- **Task**: Return exactly the span of lines in the following data that opens with the line containing "The image size is (893, 1217)." and closes with the line containing "Given: Open Admin via the user gear icon". Include nothing else.

---

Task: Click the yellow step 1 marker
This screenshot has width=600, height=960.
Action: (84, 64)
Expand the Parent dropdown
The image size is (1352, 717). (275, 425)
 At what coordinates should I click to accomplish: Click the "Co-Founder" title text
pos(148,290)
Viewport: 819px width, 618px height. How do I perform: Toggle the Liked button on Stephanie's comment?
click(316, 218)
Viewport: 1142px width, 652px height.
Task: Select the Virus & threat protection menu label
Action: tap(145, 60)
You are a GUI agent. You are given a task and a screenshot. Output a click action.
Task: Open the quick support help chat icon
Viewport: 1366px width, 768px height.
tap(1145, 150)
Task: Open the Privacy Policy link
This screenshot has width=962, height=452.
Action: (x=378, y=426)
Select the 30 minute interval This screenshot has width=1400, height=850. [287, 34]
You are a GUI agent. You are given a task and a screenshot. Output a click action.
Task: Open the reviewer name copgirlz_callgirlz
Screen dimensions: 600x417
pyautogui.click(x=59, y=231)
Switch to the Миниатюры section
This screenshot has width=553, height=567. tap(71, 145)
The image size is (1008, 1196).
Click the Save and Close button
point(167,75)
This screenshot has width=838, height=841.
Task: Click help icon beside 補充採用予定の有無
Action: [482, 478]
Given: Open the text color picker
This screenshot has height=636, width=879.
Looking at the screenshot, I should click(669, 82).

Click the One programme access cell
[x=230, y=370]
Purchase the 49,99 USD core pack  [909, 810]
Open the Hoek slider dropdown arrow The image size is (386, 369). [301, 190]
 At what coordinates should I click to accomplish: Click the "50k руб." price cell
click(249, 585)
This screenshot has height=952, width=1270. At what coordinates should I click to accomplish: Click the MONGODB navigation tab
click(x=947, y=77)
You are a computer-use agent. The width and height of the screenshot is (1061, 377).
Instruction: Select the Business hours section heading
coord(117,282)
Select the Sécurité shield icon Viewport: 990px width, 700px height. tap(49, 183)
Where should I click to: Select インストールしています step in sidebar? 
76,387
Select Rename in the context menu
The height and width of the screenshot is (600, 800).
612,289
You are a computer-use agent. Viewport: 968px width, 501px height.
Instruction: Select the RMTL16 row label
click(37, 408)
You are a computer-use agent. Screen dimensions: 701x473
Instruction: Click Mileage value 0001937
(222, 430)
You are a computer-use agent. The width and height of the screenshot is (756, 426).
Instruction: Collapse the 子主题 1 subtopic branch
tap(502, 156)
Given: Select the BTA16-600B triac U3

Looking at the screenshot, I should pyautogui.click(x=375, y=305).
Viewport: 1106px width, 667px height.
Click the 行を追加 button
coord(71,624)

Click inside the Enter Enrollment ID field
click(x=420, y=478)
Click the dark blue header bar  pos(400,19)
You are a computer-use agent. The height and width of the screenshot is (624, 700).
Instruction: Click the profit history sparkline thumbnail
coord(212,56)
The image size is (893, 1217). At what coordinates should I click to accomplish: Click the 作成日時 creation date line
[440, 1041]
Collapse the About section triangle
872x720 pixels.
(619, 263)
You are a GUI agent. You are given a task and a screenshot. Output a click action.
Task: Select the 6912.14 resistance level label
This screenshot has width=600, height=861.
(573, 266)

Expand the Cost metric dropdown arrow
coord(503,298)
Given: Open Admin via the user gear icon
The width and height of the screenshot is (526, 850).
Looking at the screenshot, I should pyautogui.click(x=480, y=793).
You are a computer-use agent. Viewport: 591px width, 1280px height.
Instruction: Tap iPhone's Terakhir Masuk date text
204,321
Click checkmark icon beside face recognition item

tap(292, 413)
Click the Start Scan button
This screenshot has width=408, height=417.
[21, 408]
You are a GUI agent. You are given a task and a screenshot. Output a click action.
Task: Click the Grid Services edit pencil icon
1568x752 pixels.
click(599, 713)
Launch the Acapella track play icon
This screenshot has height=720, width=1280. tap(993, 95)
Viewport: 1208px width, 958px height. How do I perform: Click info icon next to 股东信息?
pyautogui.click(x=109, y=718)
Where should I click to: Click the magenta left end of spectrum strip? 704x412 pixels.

---

- **Answer to this task**:
The image size is (893, 1217). At what coordinates should I click to accomplish: Click the 作成日時 creation date line
[440, 1041]
Collapse the About section triangle
872x720 pixels.
(619, 263)
You are a GUI agent. You are given a task and a screenshot. Output a click action.
Task: Select the 6912.14 resistance level label
This screenshot has width=600, height=861.
(573, 266)

Expand the Cost metric dropdown arrow
coord(503,298)
Given: Open Admin via the user gear icon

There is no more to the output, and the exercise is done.